What is needed is an exact repeat of the lines from the one holding "Task: Open the" through the final line of the data, with no pictures.

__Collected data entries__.
● ● ●

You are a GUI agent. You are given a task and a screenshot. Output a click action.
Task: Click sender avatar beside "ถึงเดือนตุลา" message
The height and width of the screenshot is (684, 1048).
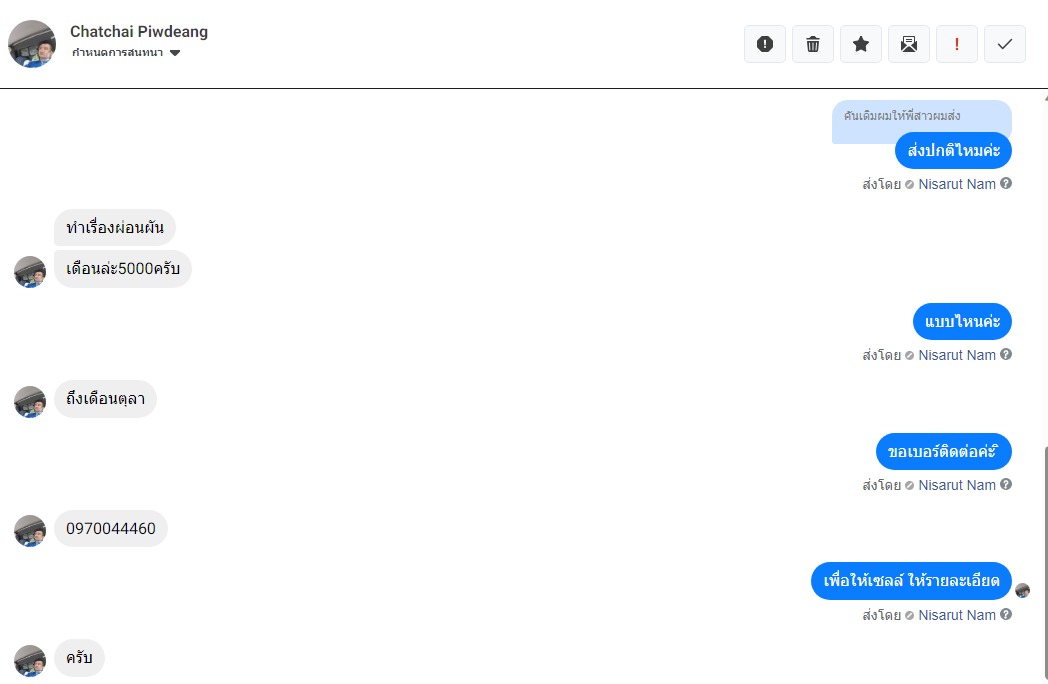[30, 402]
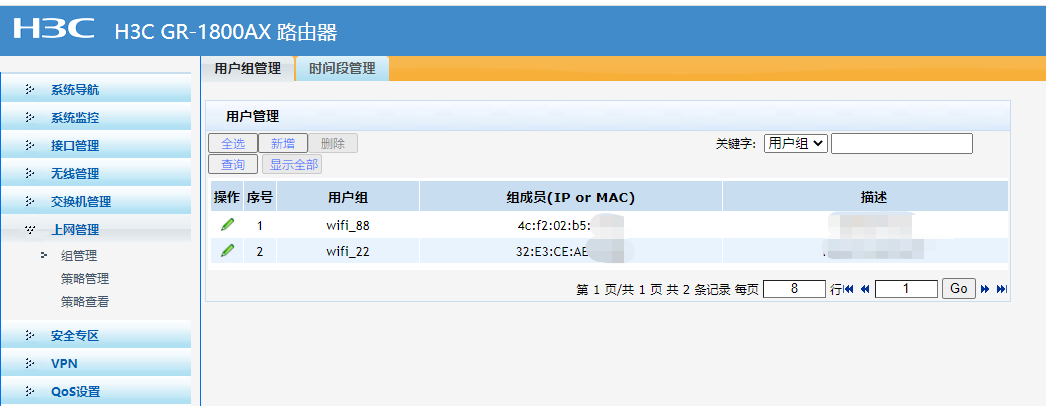Collapse the 上网管理 menu section
Image resolution: width=1046 pixels, height=406 pixels.
coord(75,229)
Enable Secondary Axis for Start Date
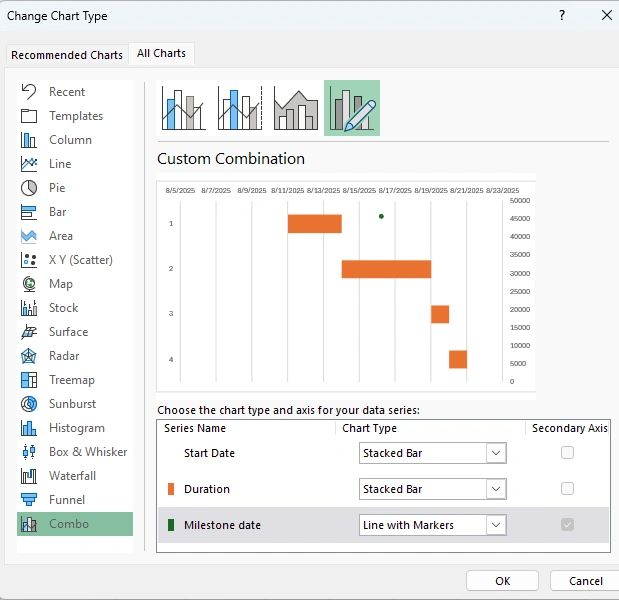The height and width of the screenshot is (600, 619). 567,453
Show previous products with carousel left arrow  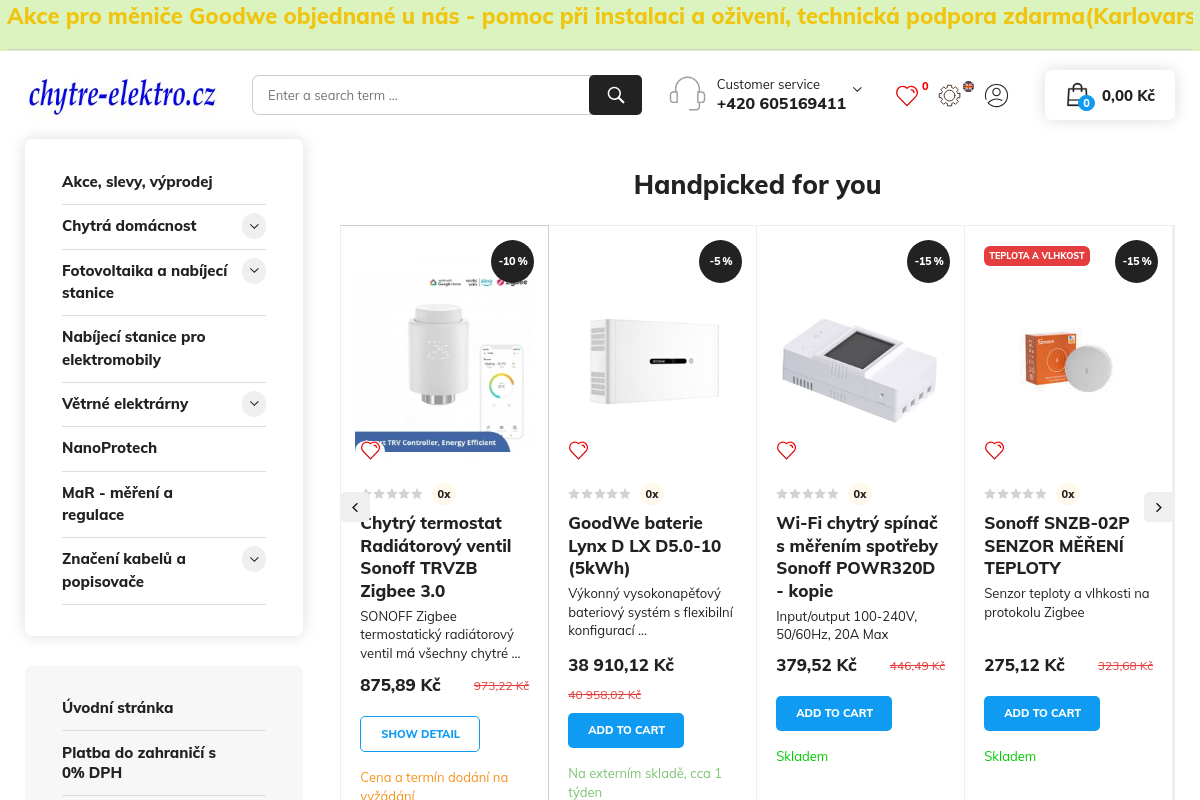point(355,507)
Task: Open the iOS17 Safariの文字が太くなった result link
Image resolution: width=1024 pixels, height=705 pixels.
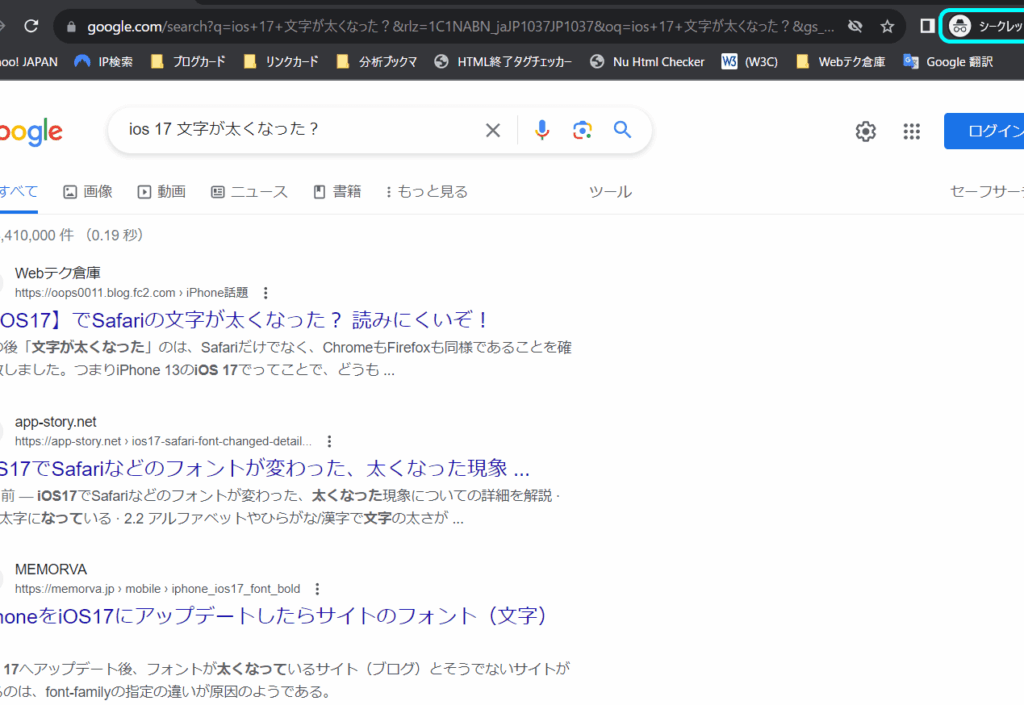Action: click(245, 320)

● ● ●

__The completed task__.
Task: Open the iOS17 Safariの文字が太くなった result link
Image resolution: width=1024 pixels, height=705 pixels.
Action: click(245, 320)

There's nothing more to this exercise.